Corrected entry: Throughout the series of the Hannibal Lecter films, his name remains the same. He is a wanted man. He would have been arrested and questioned at the very least between the end of 'Hannibal Rising' and the beginning of 'Red Dragon'. This would probably have convicted him. The 1950's police may have had limited technology but they would have his name at least on record. Even if the 1950's police thought Hannibal had been killed in the explosion in 'Hannibal Rising', they would have to assume he was still alive when they couldn't find his body (or body parts for that matter). I guess its a bit like the London serial killer 'Jack the Ripper' who was killing his victims a lot earlier than Hannibal was. They had hardly any technology, no evidence and no idea who he was, but I'm sure that if someone was calling himself 'Jack the Ripper' 20-30 years later, he would be 'brought in for questioning.
Corrected entry: I may need correcting here, but if the 1950's police (especially the war crimes inspector) believe that Hannibal Lecter has committed murders, Hannibal must be a wanted man, with his name and photo on a wanted persons list?
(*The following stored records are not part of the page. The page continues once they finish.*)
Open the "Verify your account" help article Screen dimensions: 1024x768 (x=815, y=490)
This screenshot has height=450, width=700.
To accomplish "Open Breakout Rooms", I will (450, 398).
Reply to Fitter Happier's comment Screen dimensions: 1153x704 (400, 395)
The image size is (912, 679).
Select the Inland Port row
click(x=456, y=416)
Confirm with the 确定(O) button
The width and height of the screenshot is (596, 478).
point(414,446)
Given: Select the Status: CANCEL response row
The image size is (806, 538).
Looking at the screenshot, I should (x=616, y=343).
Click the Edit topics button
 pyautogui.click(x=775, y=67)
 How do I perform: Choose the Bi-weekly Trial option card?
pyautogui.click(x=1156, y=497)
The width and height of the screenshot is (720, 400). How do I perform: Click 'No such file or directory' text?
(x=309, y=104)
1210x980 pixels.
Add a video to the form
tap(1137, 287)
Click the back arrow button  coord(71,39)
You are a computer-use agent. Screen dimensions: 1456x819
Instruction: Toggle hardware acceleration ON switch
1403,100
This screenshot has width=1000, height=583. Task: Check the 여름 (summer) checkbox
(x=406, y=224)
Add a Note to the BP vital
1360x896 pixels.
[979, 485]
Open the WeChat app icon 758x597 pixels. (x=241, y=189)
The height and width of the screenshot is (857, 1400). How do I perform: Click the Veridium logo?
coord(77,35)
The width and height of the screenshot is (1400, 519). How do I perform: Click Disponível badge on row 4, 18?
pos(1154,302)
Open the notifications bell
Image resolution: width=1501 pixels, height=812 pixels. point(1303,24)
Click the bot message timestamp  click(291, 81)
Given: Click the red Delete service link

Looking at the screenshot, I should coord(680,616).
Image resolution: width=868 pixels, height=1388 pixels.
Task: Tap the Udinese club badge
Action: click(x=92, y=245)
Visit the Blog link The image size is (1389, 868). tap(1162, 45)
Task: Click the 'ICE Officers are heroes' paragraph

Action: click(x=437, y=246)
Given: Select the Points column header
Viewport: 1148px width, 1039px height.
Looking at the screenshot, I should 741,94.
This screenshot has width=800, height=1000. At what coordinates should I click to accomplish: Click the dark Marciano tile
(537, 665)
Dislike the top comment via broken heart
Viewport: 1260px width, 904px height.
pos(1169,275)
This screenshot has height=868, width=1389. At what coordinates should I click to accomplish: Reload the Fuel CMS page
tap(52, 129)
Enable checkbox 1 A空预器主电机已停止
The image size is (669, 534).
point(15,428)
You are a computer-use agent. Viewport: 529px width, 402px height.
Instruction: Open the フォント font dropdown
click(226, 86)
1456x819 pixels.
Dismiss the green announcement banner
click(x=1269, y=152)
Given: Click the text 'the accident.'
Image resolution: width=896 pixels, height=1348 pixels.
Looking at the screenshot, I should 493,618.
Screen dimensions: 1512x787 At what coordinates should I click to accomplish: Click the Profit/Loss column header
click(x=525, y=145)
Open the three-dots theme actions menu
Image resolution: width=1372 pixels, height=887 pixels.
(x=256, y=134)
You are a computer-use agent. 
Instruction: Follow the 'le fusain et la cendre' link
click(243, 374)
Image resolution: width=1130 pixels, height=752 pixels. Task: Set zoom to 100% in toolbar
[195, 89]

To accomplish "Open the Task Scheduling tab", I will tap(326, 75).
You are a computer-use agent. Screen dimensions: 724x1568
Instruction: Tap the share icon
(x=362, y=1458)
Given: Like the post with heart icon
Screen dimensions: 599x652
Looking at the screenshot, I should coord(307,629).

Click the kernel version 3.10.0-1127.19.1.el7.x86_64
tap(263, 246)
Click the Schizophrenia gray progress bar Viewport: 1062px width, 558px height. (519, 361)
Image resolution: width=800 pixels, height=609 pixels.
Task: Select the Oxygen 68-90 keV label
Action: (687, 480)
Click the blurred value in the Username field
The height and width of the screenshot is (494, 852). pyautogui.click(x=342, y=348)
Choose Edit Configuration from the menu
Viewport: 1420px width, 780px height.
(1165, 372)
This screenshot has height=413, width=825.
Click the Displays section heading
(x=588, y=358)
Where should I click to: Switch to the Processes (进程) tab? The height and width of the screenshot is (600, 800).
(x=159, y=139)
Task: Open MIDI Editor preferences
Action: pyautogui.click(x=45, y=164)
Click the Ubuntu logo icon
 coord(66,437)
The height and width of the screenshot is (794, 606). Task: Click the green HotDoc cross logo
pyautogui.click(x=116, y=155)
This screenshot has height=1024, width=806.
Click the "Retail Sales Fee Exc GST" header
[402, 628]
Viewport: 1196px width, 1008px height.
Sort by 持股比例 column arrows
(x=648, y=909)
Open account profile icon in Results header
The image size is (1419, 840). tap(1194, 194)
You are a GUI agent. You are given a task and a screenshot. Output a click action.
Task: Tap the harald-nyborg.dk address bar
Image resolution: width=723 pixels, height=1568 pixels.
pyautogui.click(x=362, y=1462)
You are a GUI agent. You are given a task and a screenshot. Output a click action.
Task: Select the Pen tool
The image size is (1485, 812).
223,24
At the start of Red Dragon when Hannibal is captured, Hannibal still uses the name Dr Hannibal Lecter. Surely his name would have been known to the authorities and he would have been captured (and most likely found guilty) years before red dragon.
Corrected entry: Hannibal's final victim in the movie is supposed to be in Melville, Saskatchewan, and he is told it is near Saskatoon, Saskatchewan. These two cities are 356km apart, and about four hours drive away, longer in the 1950's. This is further distance apart than Paris to Marseilles, France, where most of the movie took place. Also, Melville is surrounded by farmland and fields, not the forest depicted in the movie. The Prairies near Melville are pretty much barren of trees.